In quel memorabile giorno il re Giacomo I ‘il Conquistatore’ (1208-1276) regnante dal 1213, donò all’Ordine l’Ospedale di S. Eulalia in Barcellona, che divenne il primo convento dei religiosi (che erano tutti laici, compreso Pietro Nolasco), fungendo anche come casa d’accoglienza per gli schiavi liberati e sede delle opere di misericordia a favore degli infermi e poveri.
Sotto la guida del fondatore, si mise in moto tutta una organizzazione a favore della libertà dei cristiani messi in schiavitù, che oltre ad aver persa la libertà, erano in pericolo per le pressioni e sofferenze inflitte, di abiurare la propria fede e passare all’islamismo.
La ‘redenzione’ avveniva con il pagamento di un riscatto in denaro o altri generi, fatto al padrone mediante una terza persona, la somma variava secondo l’età, le condizioni sociali, economiche e fisiche dei riscattandi.
Il denaro veniva raccolto dai religiosi con il contributo di ogni ceto sociale dell’epoca, compreso le famiglie che avevano qualche loro componente schiavo in terra araba, vittima delle scorrerie saracene che funestarono dall’inizio del XIII secolo, le coste di Spagna, Francia, Sardegna, Sicilia e Italia Meridionale.
Le ‘redenzioni’ venivano accuratamente preparate, precedute da una cerimonia religiosa prima dell’imbarco; le spedizioni erano dense di pericoli, per i pirati che infestavano il Mediterraneo, i naufragi frequenti, la possibilità di un tradimento degli arabi, che impadronitisi del denaro, trattenevano anche i Mercedari come schiavi, in attesa di un altro riscatto.

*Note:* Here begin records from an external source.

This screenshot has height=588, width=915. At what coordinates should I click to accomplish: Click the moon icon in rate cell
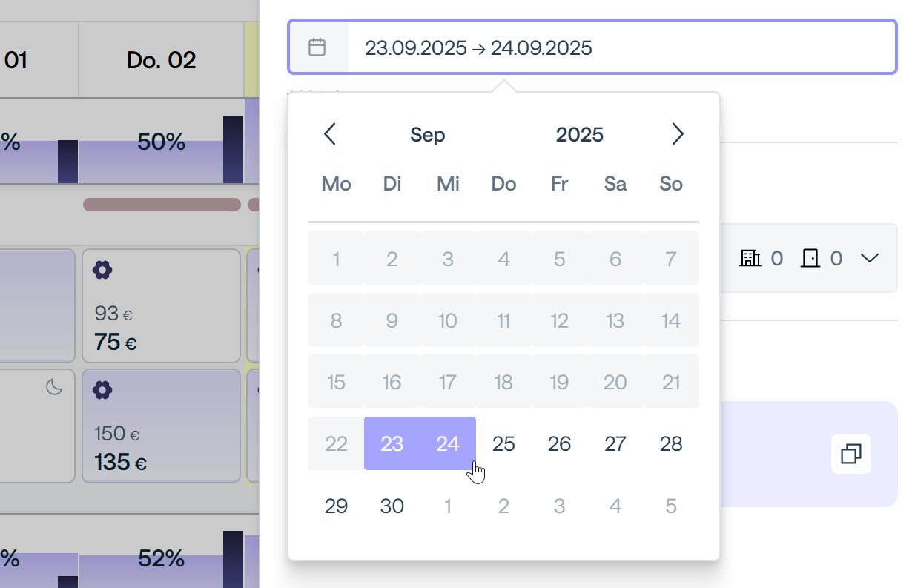pos(54,386)
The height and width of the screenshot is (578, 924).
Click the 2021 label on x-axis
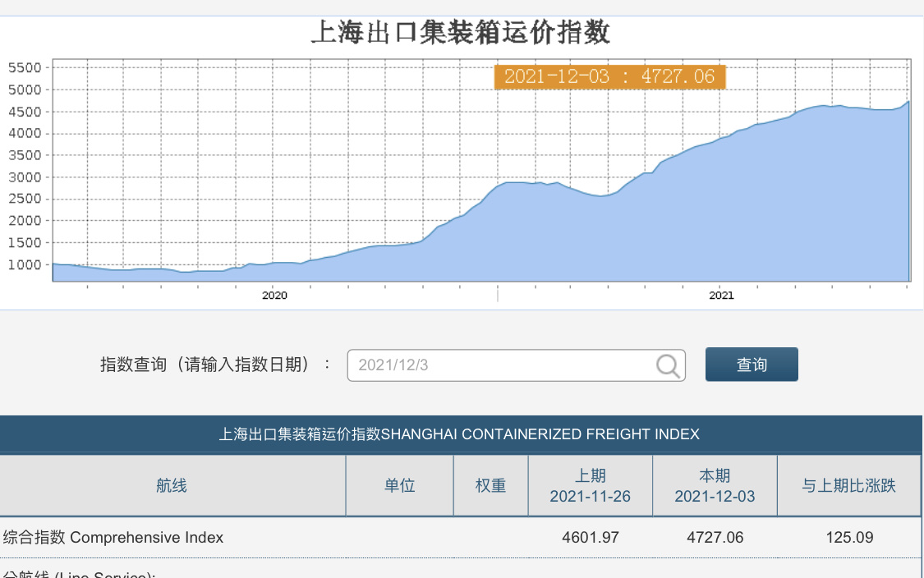[x=721, y=296]
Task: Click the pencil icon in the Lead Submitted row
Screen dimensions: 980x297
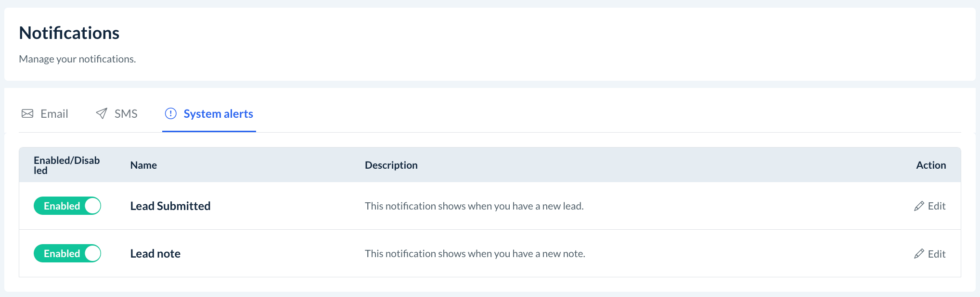Action: [x=919, y=206]
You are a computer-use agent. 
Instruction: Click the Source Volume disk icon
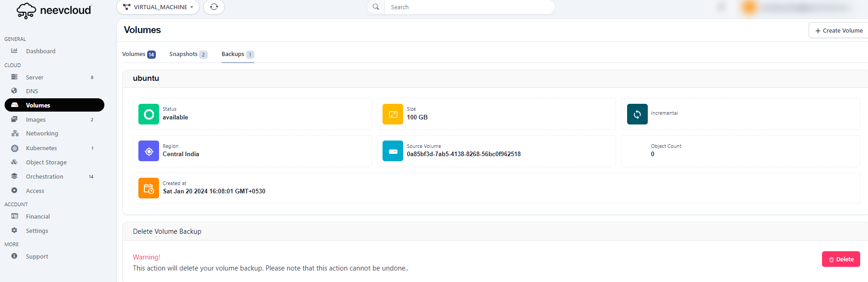click(x=393, y=151)
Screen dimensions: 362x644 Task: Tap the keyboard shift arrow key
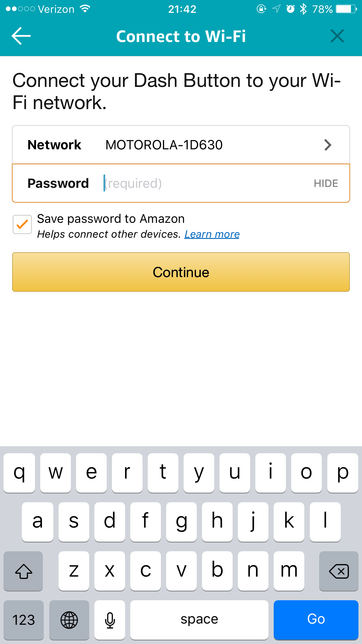[23, 571]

Innumerevoli furono i religiosi che incontrarono la morte anche atroce, nell’espletare queste missioni redentrici; si calcola che con questo sistema siano stati liberati circa 52.000 schiavi cristiani nei primi 130 anni della costituzione dell’Ordine Religioso. Al ritorno positivo delle spedizioni, veniva cantato in cattedrale un solenne ‘Te Deum’ di ringraziamento, unitamente agli schiavi liberati.

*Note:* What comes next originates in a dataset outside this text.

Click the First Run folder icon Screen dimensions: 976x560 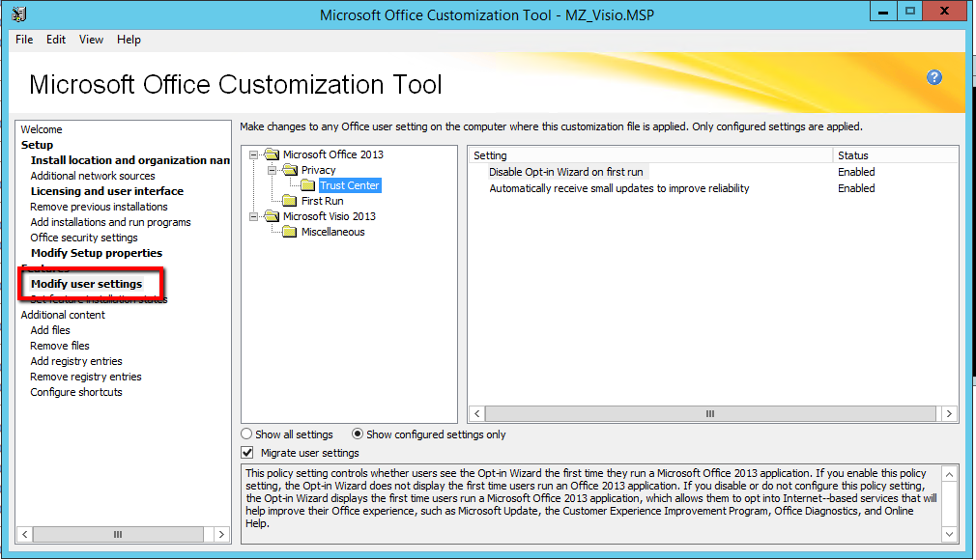tap(289, 201)
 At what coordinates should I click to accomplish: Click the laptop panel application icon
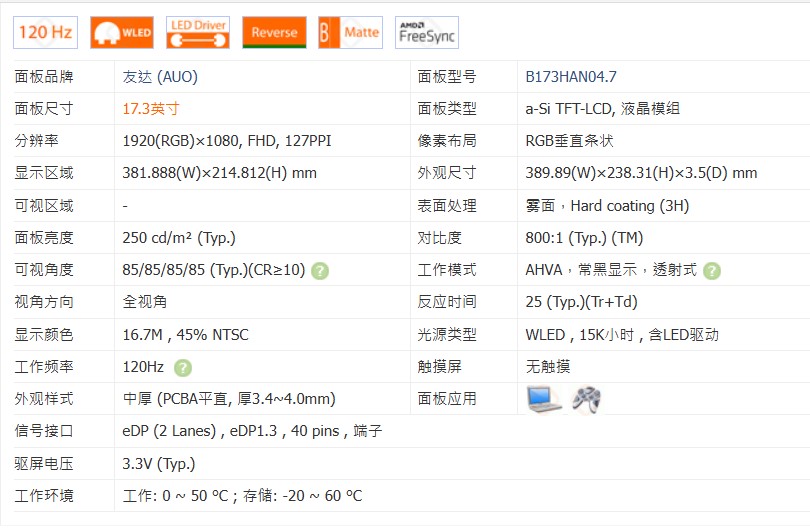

Caratteristica eroica dei Mercedari durante le redenzioni, era quella di proporsi al posto di uno schiavo, se il denaro non bastava e rimanere prigionieri fino all’arrivo della somma dall’Europa, cosa che non sempre avveniva in tempo specie per gli agguati dei pirati, allora il religioso veniva ucciso barbaramente per vendetta.

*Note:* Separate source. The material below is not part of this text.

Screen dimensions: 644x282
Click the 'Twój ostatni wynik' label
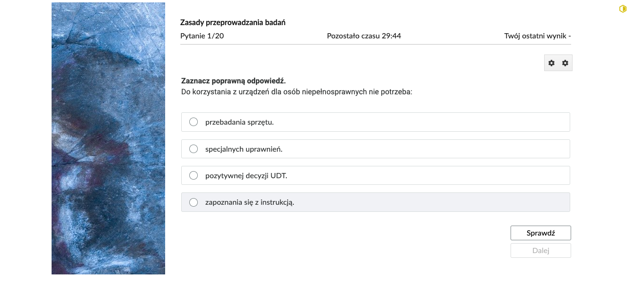click(x=537, y=36)
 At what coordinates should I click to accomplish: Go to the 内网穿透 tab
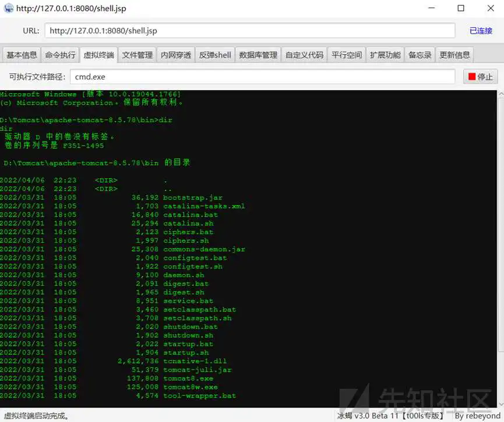176,55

L’Ordine fu approvato da papa Gregorio IX il 17 gennaio 1235, in seguito i componenti furono anche sacerdoti e non più solo laici come agli inizi, a cui si aggiunsero la Confraternita e il Terz’Ordine della Mercede. Nel 1265 con s. Maria di Cervellon si aggregò il ramo femminile delle Monache Mercedarie, a cui seguirono in tempi più moderni altre Congregazioni religiose femminili della stessa spiritualità della Mercede.
I Mercedari furono presenti come cappellani con Cristoforo Colombo, quando fu scoperto il Continente Americano; il primo convento fu fondato nel 1514 a Santo Domingo.
L’Ordine Religioso Redentore come si è detto era sotto la protezione della Madonna che ne fu l’ispiratrice; nel 1272 i redattori delle Costituzioni stabilirono che l’Ordine assumesse la denominazione di “S. Maria della Mercede”, titolo attribuitale perché della Mercede o della Misericordia deriva da quanto diceva il re Alfonso X ‘il Savio’ (1221-1284) “Redimere gli schiavi è opera di grande ‘Merced’ “, ossia di Misericordia.
La Vergine è considerata dai religiosi Mercedari, Madre sia di sé stessi, quanto degli schiavi per la cui salvezza eterna i religiosi si devono preoccupare.
È chiaro che oggi per schiavitù s’intende tutti quei pericoli ed affanni che contraddistinguono il peregrinare degli uomini, anelanti alla salvezza eterna, non solo di quella fisica e Maria Corredentrice del genere umano, con amore continua la sua opera come nostra avvocata e ministra della salvezza.
La Chiesa ha voluto valorizzare questo titolo prettamente mariano, stabilendo un ricordo particolare nella liturgia il 24 settembre.